● **Assignment**
Reproduce only the lines from the line containing "Viewport: 644px width, 355px height." to the end of the entries below, including both of those lines.

● **Data excerpts**
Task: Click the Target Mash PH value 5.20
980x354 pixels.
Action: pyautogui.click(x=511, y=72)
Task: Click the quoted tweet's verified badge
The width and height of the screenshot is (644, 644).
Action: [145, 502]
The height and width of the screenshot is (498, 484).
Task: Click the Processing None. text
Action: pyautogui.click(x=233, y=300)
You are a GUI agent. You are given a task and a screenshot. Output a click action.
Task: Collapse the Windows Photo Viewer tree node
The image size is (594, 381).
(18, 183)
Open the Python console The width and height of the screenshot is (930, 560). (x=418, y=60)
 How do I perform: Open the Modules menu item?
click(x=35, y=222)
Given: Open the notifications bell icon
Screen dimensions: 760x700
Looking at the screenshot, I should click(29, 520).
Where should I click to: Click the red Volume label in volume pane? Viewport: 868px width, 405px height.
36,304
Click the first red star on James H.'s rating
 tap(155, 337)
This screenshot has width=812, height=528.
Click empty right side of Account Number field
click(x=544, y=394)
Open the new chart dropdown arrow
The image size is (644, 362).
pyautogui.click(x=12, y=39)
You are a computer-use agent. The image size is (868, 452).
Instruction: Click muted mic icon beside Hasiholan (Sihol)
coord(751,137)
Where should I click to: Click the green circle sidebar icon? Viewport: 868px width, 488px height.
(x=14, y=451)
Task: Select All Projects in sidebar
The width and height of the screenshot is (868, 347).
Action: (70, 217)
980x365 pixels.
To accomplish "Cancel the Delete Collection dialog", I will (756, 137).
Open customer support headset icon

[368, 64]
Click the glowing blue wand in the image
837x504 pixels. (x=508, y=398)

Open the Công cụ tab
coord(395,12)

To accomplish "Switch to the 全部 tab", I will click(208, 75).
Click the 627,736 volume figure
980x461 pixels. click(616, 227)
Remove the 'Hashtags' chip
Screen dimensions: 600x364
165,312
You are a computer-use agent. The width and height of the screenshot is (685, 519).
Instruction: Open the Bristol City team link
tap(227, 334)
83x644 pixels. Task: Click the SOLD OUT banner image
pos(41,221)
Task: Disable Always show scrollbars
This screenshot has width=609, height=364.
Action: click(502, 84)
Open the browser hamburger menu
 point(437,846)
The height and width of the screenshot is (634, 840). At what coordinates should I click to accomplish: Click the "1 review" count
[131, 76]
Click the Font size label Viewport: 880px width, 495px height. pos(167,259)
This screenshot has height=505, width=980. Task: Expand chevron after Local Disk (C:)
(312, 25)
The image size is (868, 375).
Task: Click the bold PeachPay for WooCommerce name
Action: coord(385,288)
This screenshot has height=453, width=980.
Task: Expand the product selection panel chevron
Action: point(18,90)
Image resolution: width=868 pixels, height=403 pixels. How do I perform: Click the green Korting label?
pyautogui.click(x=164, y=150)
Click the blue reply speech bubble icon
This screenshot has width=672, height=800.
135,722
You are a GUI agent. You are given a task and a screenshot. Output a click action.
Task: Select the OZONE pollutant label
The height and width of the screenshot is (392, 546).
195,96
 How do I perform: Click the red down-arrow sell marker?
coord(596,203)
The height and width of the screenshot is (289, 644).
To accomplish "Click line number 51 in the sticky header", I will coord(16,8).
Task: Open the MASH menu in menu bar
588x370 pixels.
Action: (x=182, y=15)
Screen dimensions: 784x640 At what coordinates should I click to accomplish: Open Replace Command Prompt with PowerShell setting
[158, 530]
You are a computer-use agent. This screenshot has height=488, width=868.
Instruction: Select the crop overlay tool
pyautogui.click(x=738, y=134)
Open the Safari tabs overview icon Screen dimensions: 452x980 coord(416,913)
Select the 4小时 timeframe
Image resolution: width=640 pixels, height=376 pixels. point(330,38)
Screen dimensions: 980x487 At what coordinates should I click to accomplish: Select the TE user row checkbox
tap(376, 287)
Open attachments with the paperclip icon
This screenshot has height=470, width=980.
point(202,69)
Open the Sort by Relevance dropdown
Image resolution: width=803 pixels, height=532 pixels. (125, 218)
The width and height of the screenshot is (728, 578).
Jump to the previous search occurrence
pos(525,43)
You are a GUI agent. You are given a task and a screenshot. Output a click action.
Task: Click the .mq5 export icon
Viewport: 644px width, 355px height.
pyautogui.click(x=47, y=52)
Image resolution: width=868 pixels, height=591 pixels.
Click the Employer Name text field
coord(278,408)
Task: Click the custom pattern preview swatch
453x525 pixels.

● **Output of the exercise**
Viewport: 644px width, 355px height.
pyautogui.click(x=47, y=52)
Image resolution: width=868 pixels, height=591 pixels.
Click the Employer Name text field
coord(278,408)
Task: Click the custom pattern preview swatch
453x525 pixels.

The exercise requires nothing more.